FINAL FANTASY VIは私が初めて触れることになったRPGだ。

私の家ではRPGは難しくて大人がするものみたいなイメージがあったので、ある年齢に達するまでRPGを購入する事はなく、友達に借りたり、友達の家でやったような記憶がある。

ファイナルファンタジーと言えば、圧倒的なグラフィック、美しいキャラクター、そういったものに目を奪われている、そういう人も多いと思う。

だけど私としては、このFINAL FANTASY VIに、その原点、その魅力、その設定、シナリオの劇的さ、そういったものが詰め込まれていると考えている。

あえて2次元で、ドット絵の主人公や村人たちと、まるでヨーロッパの宗教画のような敵キャラ、ボスキャラ、そのある種恐ろしい対比に、怯えながらも心の琴線に触れていた。

そんなFINAL FANTASY VIの中でも、今回は、胸が引き裂かれるような、辛くて直視が難しいような、そんなシーンを引き合いに出したいと思う。

主人公たちの心を中に、カイエンと言うキャラクターがいる。

中世ヨーロッパで活躍するサムライ

東方の国ドマに仕える、日本刀を武器とするファイナルファンタジーのその中世ヨーロッパを舞台とした世界観の中で、まさしく異色な侍そのもの。

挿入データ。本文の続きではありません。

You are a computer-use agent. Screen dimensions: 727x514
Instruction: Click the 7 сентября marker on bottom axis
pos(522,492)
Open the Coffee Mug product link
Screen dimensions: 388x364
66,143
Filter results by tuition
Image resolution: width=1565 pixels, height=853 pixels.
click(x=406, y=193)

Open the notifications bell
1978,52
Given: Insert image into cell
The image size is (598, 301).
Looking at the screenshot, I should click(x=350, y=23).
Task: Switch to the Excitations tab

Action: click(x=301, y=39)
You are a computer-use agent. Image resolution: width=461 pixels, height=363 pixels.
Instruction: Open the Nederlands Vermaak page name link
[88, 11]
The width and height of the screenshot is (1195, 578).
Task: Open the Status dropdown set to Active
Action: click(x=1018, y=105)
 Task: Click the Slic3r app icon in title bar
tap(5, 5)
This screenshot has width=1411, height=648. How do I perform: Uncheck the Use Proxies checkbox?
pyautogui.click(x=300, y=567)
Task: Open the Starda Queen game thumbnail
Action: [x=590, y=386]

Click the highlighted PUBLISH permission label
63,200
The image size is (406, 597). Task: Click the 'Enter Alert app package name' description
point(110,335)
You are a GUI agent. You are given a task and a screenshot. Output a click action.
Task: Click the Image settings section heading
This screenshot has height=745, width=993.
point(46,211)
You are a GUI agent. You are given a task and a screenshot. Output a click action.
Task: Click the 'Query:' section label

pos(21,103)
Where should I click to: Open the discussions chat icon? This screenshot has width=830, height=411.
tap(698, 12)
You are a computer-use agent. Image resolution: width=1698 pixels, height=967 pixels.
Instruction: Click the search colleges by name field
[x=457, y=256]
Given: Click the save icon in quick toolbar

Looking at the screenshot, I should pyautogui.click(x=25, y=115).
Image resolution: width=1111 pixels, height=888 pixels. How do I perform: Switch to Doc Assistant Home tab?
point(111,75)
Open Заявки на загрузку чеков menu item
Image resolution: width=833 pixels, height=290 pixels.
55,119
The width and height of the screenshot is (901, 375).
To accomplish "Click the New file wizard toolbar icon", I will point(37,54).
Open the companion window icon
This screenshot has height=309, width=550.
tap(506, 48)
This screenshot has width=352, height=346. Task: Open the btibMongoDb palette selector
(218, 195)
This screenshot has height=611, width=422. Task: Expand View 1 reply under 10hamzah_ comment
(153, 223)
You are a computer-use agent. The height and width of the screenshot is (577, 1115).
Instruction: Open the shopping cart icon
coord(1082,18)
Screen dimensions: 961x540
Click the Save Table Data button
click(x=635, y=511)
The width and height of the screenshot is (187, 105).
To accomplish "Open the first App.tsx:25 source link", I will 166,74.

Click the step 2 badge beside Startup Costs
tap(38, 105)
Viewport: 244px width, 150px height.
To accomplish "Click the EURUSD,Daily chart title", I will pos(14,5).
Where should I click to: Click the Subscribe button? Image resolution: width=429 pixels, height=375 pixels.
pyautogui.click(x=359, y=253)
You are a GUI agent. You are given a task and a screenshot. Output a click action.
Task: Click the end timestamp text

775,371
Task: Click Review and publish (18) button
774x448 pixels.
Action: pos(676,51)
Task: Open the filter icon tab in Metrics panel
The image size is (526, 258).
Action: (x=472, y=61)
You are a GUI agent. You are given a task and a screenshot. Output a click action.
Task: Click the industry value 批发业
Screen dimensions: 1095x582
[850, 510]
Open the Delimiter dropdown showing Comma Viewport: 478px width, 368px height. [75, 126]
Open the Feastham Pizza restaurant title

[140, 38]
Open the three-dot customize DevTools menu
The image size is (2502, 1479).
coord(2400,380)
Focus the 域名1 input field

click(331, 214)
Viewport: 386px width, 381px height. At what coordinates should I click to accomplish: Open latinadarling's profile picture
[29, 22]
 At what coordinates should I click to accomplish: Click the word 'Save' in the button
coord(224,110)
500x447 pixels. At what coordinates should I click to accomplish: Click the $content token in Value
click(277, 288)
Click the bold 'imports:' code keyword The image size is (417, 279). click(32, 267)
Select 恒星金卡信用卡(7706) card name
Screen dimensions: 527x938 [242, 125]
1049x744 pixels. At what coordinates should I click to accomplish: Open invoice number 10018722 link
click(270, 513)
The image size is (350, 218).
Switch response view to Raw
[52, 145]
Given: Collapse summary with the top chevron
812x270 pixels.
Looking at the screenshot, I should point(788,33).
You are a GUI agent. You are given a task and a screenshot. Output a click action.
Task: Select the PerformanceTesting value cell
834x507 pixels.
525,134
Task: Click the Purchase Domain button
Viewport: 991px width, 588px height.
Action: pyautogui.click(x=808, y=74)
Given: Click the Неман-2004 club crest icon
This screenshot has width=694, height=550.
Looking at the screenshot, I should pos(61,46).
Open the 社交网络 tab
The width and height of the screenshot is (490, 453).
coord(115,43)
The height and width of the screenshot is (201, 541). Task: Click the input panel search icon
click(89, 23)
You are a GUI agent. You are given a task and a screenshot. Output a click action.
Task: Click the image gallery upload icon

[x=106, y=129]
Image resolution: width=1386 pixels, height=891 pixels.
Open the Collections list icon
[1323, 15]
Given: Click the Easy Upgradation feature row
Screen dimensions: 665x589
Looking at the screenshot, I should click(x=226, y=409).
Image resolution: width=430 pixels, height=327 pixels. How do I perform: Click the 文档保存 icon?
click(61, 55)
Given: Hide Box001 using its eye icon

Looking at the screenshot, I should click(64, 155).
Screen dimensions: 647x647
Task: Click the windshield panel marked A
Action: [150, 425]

先代王から主に対して絶対の忠誠を誓い、帝国侵攻に抵抗する兵士達の精神的支柱であり、幾度もその侵攻を食い止め、自ら先生に達の隊長格を倒し続け、さらには冷静な判断で篭城を指示し、帝国軍の疲弊を待っていた。

その帝国信仰の中心人物であったレオ将軍が皇帝に呼ばれて帰国。

その隙をつく形で帝国の魔導士ケフカが非道にも飲み水となる川に触れただけで死に至る猛毒を混入させる、毒攻めを行う。

ドマ城内には捕虜となった味方の帝国人もいると言うにもかかわらず――

その時のケフカの言葉が、正しく彼自身の狂気を存分に表していると言えた。

「ヒッヒッ…何百もの悲鳴が奏でるオーケストラは、さぞ聞き応えがあるだろう。ヒッヒッ…」

そして川の水の色が、無色透明から、見るもおぞましい赤紫色へと変色を遂げる

見張りを続けるカイエンに、兵士が声をかける。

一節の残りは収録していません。